Honkies, spooks and eight-track tapes: Omega Man’s post-apocalyptic world is comically locked in the early seventies. Charlton Heston plays Dr Robert Neville, the seeming sole survivor of a virus outbreak who must contend with the infected, a vampire-like clan known as ‘the family’, while pursuing a last ditch effort to find a cure. The film is the second of three adaptations made of a sci-fi novella, wedged between Will Smith’s botched update I Am Legend and the 1964 original, Last Man on Earth, starring Vincent Price. Omega Man borrows heavily from the b-movie theatrics of Last Man on Earth, but while the Vincent Price vehicle appeared earnest in its attempt to convey horror, Omega Man is well aware of its campiness (at least I hope) and milks it with abandon. Those recently confused by M Night’s Shyamalan’s The Happening, need only look at Omega Man as a precedent for such a big industry released schlock-fest.
It is easy to see why it took some thirty years for Warner Brothers to reboot this otherwise great concept franchise: Omega Man is cheap exploitation cinema that runs the gamut from silly biblical allegories to head-scratching blaxploitation caveats, and none of it has aged particularly well. It seems incredible that only a couple years separate this goofy Heston film and his more competent venture into sci-fi, Soylent Green. Like with The Happening, I have to believe Omega Man is entirely anachronistic, although some of the hit-you-over-the-head thematic points about science versus religion appear wincingly sincere at times, and maybe this makes apologists out of some for what is otherwise a shoddy mess of a film.

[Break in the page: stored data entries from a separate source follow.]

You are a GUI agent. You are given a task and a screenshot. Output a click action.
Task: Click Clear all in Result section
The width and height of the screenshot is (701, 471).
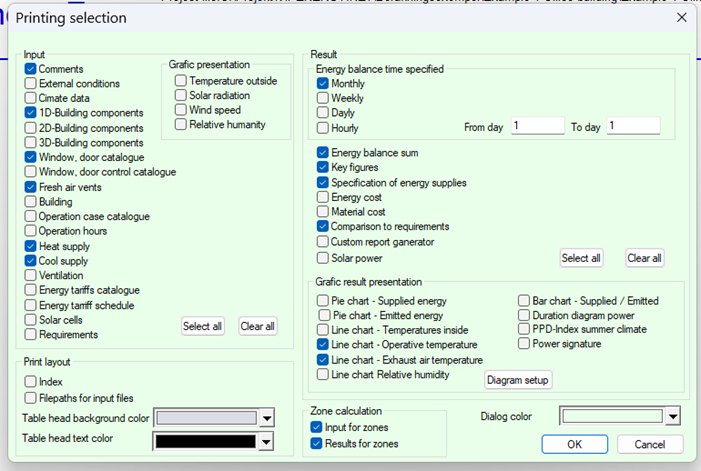coord(644,258)
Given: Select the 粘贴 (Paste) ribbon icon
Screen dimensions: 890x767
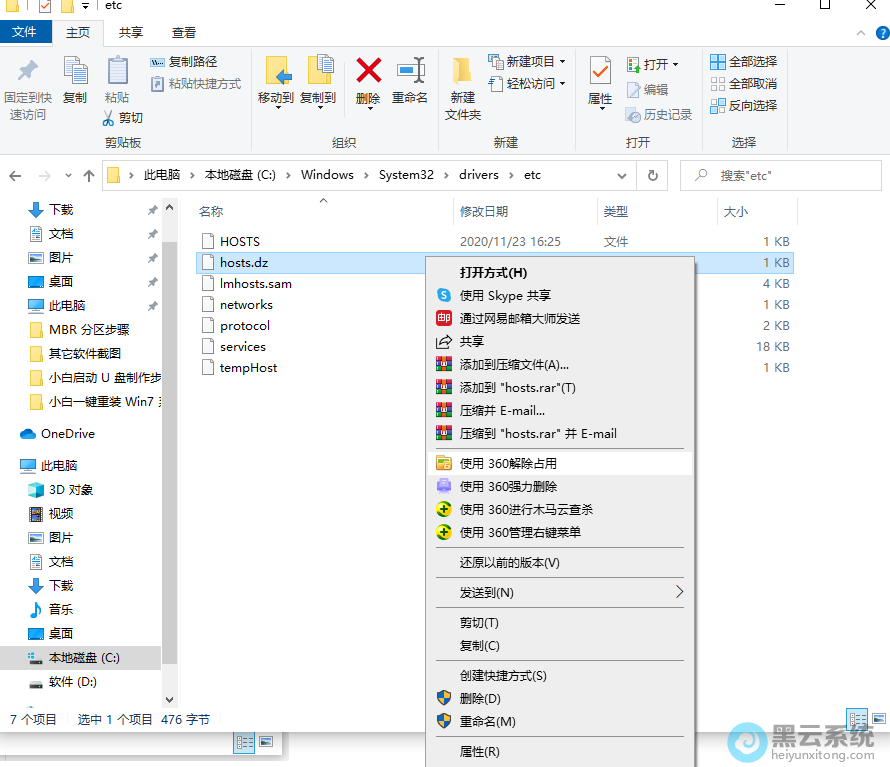Looking at the screenshot, I should point(117,88).
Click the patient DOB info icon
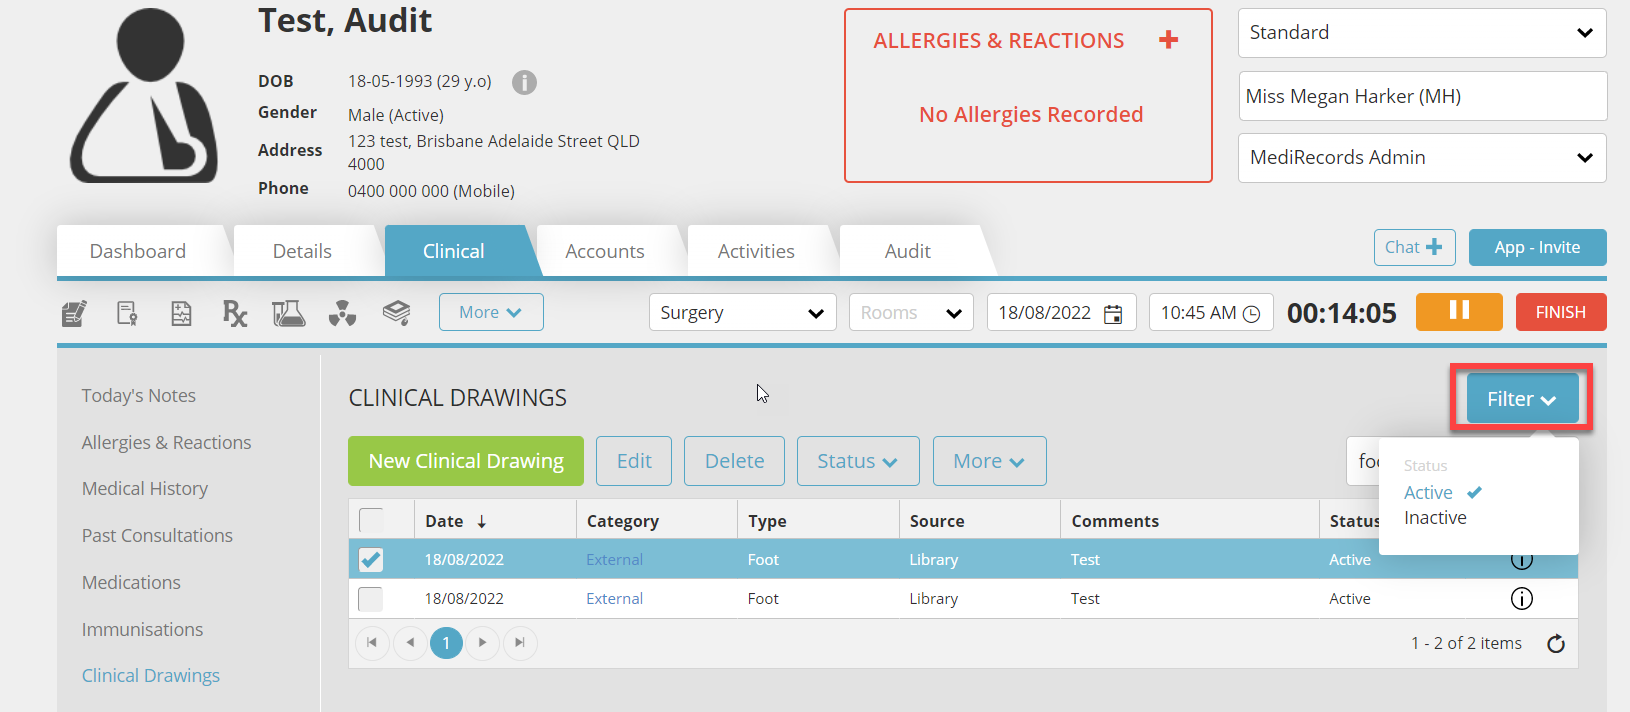This screenshot has height=712, width=1630. pos(524,82)
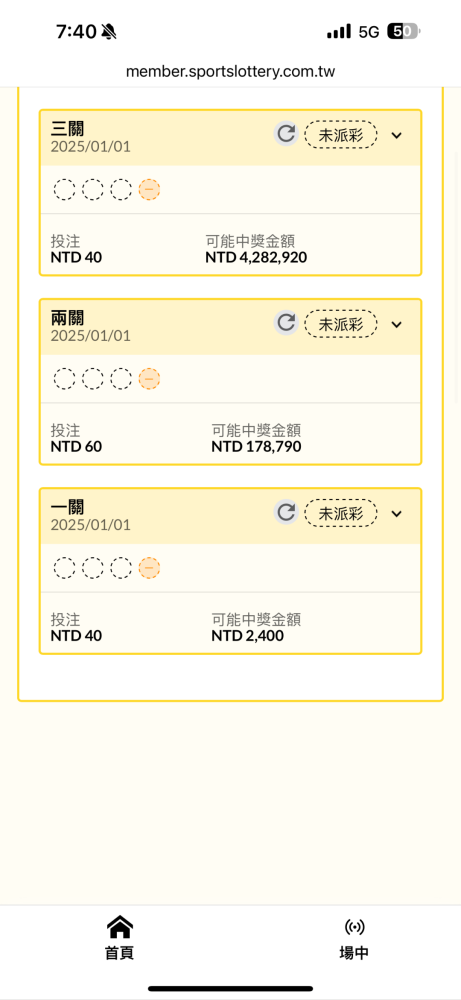Refresh the 一關 bet card
Screen dimensions: 461x1000
(x=286, y=512)
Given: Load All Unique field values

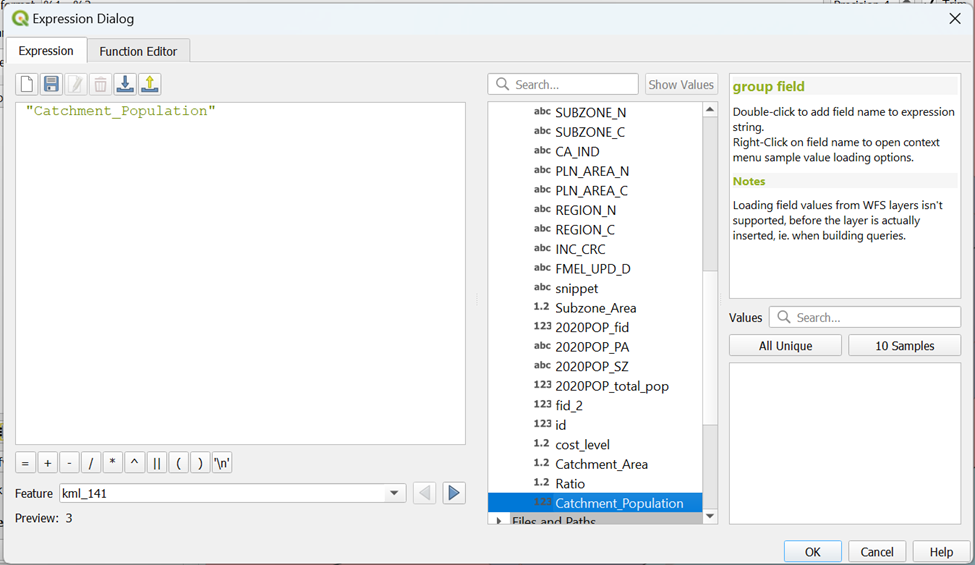Looking at the screenshot, I should [785, 346].
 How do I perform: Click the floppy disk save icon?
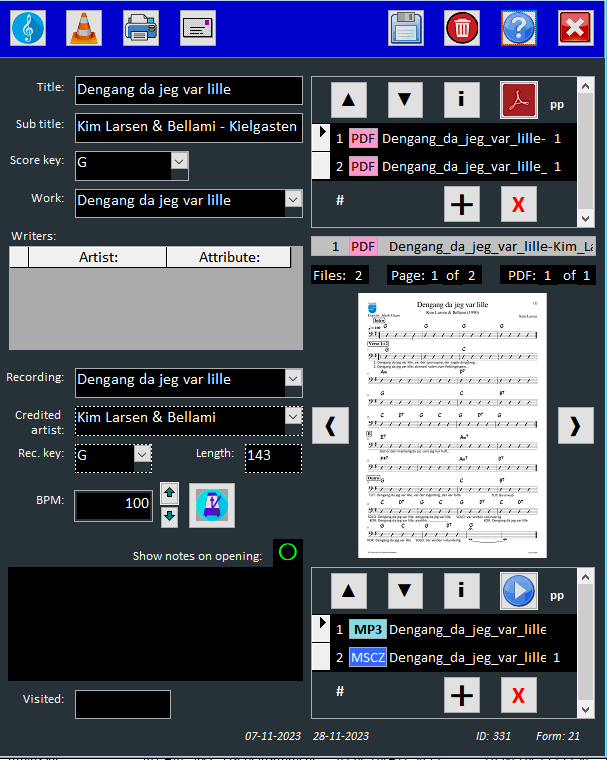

Will Smith’s I Am Legend echoes a lot of the narrative beats of Omega Man, the opening car sequence, the mannequin flirtation, the New York apartment siege, but where the two differ is with regards to the enemy. As the update went for a more literal vampire treatment to the infected, ‘the family’ in Omega Man looks like something out of Mark Borchardt’s Coven, and their acting is about as wooden. They are a puritan cult that say stock villainy things and have as much going for them as the goons in the old Batman tv show. However these villains do share something in common with the I Am Legend lot: an utter lack of any kind of threat to raise the stakes for Dr Neville, and this has been the ongoing failure of this movie franchise, for without this palpable threat, there is very little than navel-gazing at the ‘what if’ scenario it poses. In keeping with the exploitation vibe of the movie, Heston’s Neville, of course, has to play out the male fantasy of being a virile Adam to his potential Eve, and when he is not bedding a woman he is shooting down the baddies.
Omega Man was a disappointment from the first elevator music bebop of the score to the final painfully arch motif of Heston’s sacrifice fading into the closing credits. This film is thinking of nothing but how to get butts in seats, and I was pretty bored watching it. I felt none of the loneliness of the protagonist or doubts as to humanity’s value that I suspect the source material aspired to convey, and as a doomsday scenario to voyeuristically experience, I was left unsatisfied.














Obviously you are not a love of great Cheese. But I for one get a huge kick out of Heston in a velvet jacket playing chess against Julius Ceasar. And his ‘extreme machine gunning’ and Anthony Zerbe’s ‘head vampire’ and the interracial romance (A first in a studio film, I believe.
Yea it ain’t great art, but as bombastic cheese, it’s Gouda.